§ ACTION ITEM:
From the line containing "Click the SALE 特价 section heading" through the last line of the entries, output the text exactly. Pictures stay out.

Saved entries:
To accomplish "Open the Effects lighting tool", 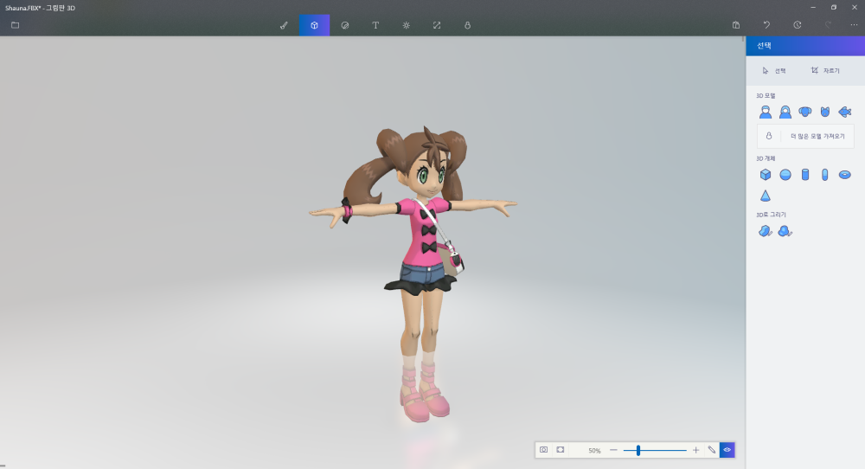I will click(x=406, y=25).
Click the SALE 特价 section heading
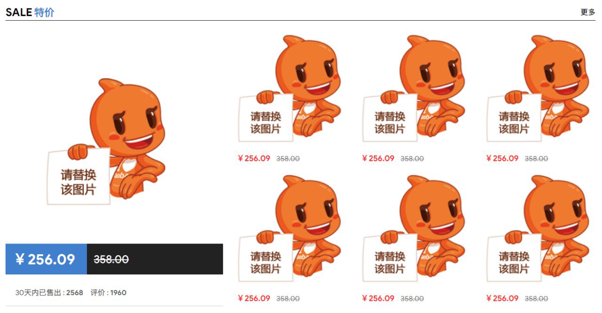This screenshot has width=602, height=313. [x=30, y=13]
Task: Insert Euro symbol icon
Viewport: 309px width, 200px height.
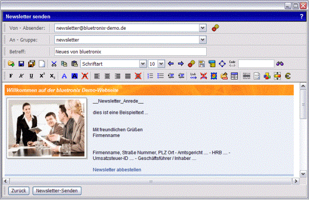Action: 288,76
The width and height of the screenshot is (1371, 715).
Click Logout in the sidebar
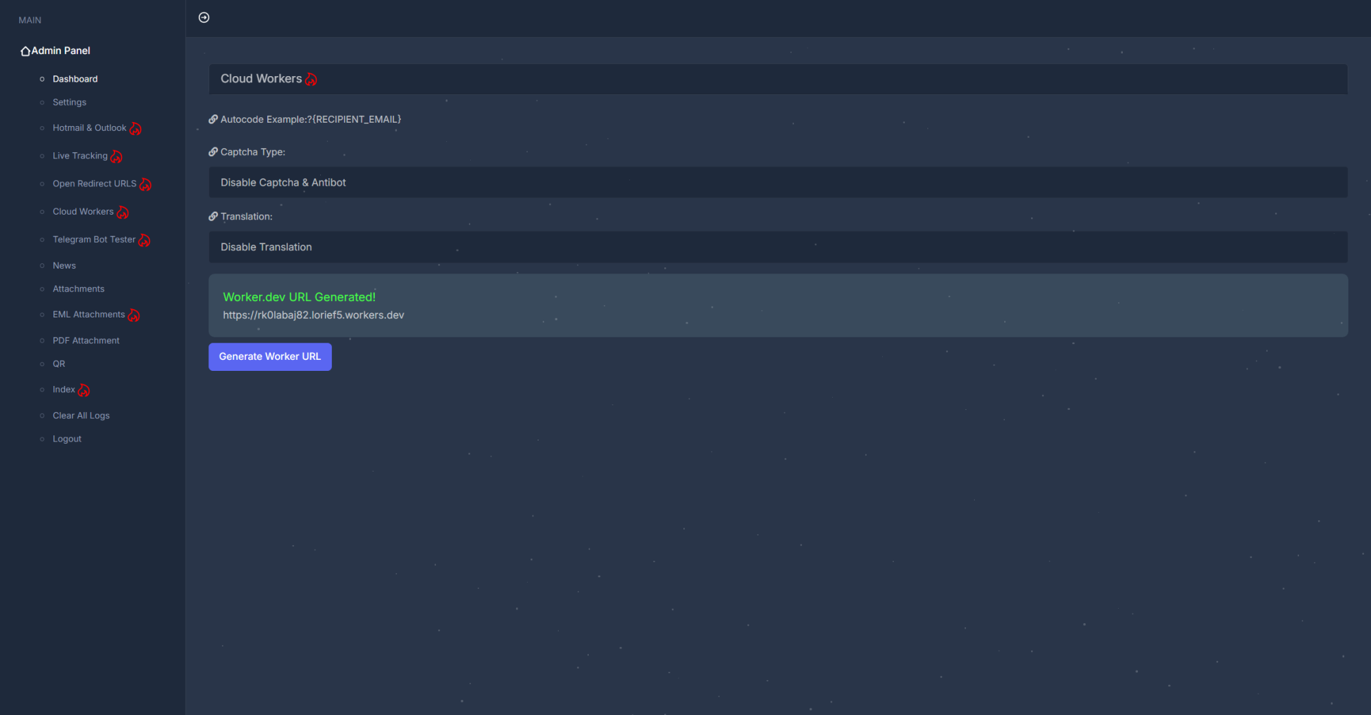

§ OUTPUT FOR THIS TASK:
Click the SALE 特价 section heading
This screenshot has width=602, height=313. [x=30, y=13]
Task: Insert Euro symbol icon
Viewport: 309px width, 200px height.
Action: 288,76
The width and height of the screenshot is (1371, 715).
Click Logout in the sidebar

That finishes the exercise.